The theatrical release poster of Sidney Lumet’s “Serpico” poster looks to be a simple close-up shot of the young star, Al Pacino. Look again, this time recalling images of Jesus Christ you’ve seen in books, paintings, altars, church offices. Suddenly this cover portrait isn’t quite so cut-and-dry, is it? The shaggy beard, the loose clothing, those soulful, weary, tortured eyes, the ethereal light adorning the top of his head — all these elements shape the image of this man as a good man forced to bear an enormous burden. This is too calculated to be a coincidence.

Pacino, mind you, does not play legendary whistleblower Frank Serpico, the New York City cop who testified against NYPD’s widespread corruption in 1971, as a savior. Like most real heroes, he has no desire to live in infamy, or have his name become a reverant utterance for some, a curse for others. Frank, who grew up wanting to be a cop, wants to clean up New York’s streets. He wants to work hard; more than that, he wants to work honest. His refusal to compromise his principles marks him as untrustworthy, a do-gooder who could rat out cops on the take (which, in 1970s New York, describes 98 percent of the police force). Pacino couldn’t be a better fit for the role. He’s an actor who tends to hold more of himself in than he ever lets out. Frank Serpico learned very early that he’d better be the same way if he hoped to survive his job.

**Dataset excerpt**.
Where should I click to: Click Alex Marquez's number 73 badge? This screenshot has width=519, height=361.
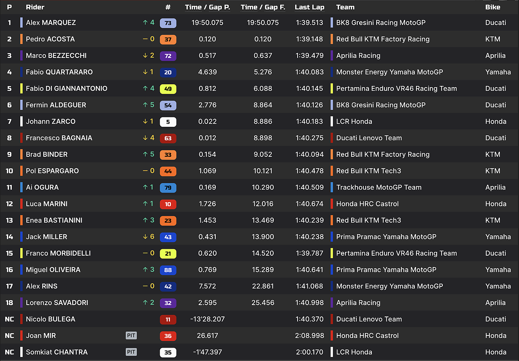tap(168, 23)
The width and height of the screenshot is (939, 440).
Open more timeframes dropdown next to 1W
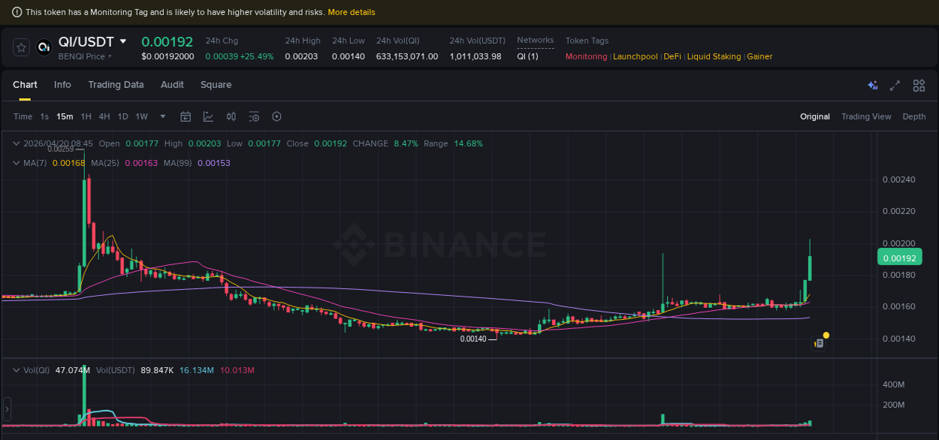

**Problems**.
a) In the Serpico review, give the passage from "Pacino, mind you, does" up to and including "survive his job." again, changing "principles" to "values".
b) Condense the paragraph of the Serpico review that begins "The theatrical release poster" into a short bulleted list that keeps its main points.
c) List every place the Serpico review names where the reader may have seen images of Jesus Christ.

**Expected results**.
a)
Pacino, mind you, does not play legendary whistleblower Frank Serpico, the New York City cop who testified against NYPD’s widespread corruption in 1971, as a savior. Like most real heroes, he has no desire to live in infamy, or have his name become a reverant utterance for some, a curse for others. Frank, who grew up wanting to be a cop, wants to clean up New York’s streets. He wants to work hard; more than that, he wants to work honest. His refusal to compromise his values marks him as untrustworthy, a do-gooder who could rat out cops on the take (which, in 1970s New York, describes 98 percent of the police force). Pacino couldn’t be a better fit for the role. He’s an actor who tends to hold more of himself in than he ever lets out. Frank Serpico learned very early that he’d better be the same way if he hoped to survive his job.

b)
- The theatrical release poster for Sidney Lumet's "Serpico" looks like a simple close-up of Al Pacino.
- Viewed alongside familiar images of Jesus Christ, it takes on another meaning.
- The shaggy beard, loose clothing, weary and tortured eyes, and ethereal light above his head present him as a good man bearing an enormous burden.
- The resemblance is too calculated to be a coincidence.

c)
- books
- paintings
- altars
- church offices